I followed my partner to a workshop in plasma physics. The workshop was held in a mountain resort in Poland – getting there was an adventure worthy, perhaps, of a separate blog post.

“I’m probably the only non-physicist in the room”, I say, apologetically, at the welcome reception, when professors come up to me to introduce themselves, upon seeing an unfamiliar face in the close-knit fusion community. 
Remembering this XKCD comic, I ask my partner: “How long do you think I could pretend to be a physicist for?” I clarify: “Let’s say, you are pretending to be a psychological scientist. I ask you what you’re working on. What would you say?”
“I’d say: ‘I’m working on orthographic depth and how affects reading processes, and also on statistical learning and its relationship to reading’.” Pretty good, that’s what I would say as well.
“So, if you’re pretending to be a physicist, what would you say if I ask you what you’re working on?”, he asks me.
“I’m, uh, trying to implement… what’s it called… controlled fusion in real time.”
The look on my partner’s face tells me that I would not do very well as an undercover agent in the physics community.

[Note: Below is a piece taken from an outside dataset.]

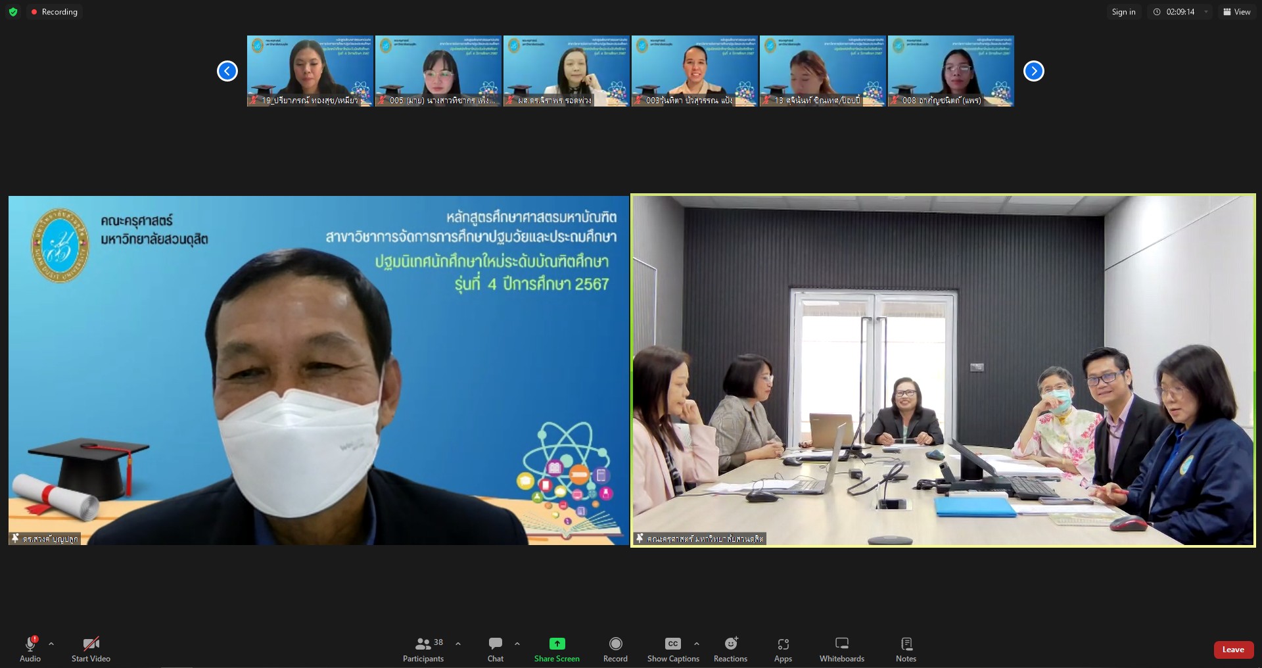Start recording with the Record button
1262x668 pixels.
click(615, 649)
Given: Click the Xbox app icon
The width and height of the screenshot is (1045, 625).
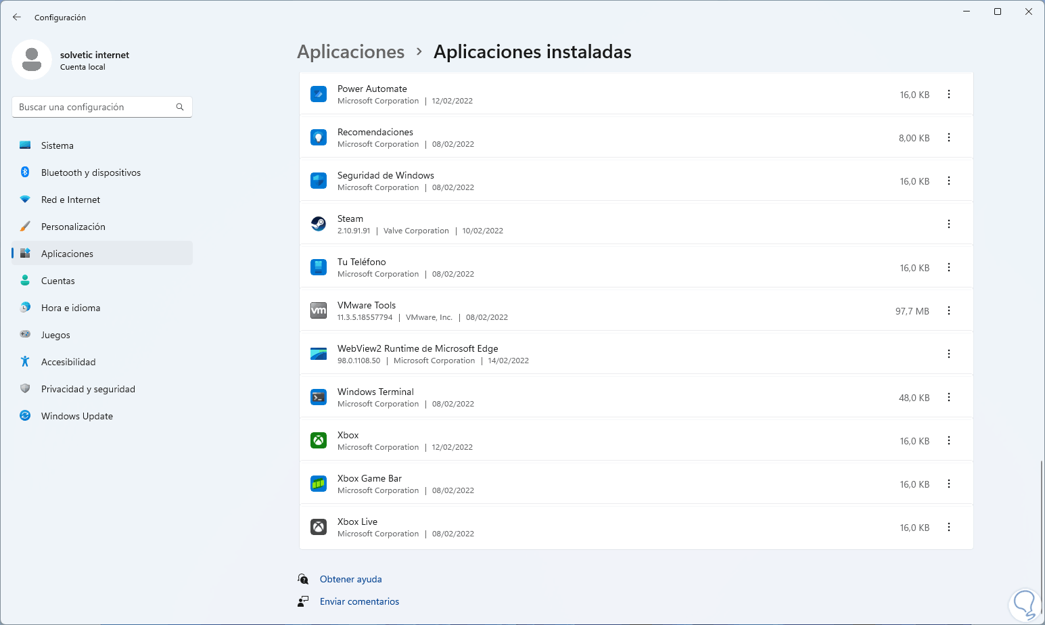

The attendees are around 50 plasma physicists, mostly greying, about three women among the senior scientist, perhaps five female post-docs or PhD students. Halfway through the reception dinner, I am asked about my work. In ten sentences, I try to describe what a cognitive scientist/psycholinguist does, trying to make it sound as scientific and non-trivial as possible. Several heads turn, curious to listen to my explanation. I’m asked if I use neuroimaging techniques. No, I don’t, but a lot of my colleagues and friends do. For the questions I’m interested in, anyway, I think we know too little about the relationship between brain and mind to make meaningful conclusions.
“It’s interesting”, says one physicist, “that you could explain to us what you are doing in ten sentences. For us, it’s much more difficult.” More people join in, admitting that they have given up trying to explain to their families what it is they are doing.
“Ondra gave me a pretty good explanation of what he is doing”, I tell them, pointing at my partner. I sense some scepticism. 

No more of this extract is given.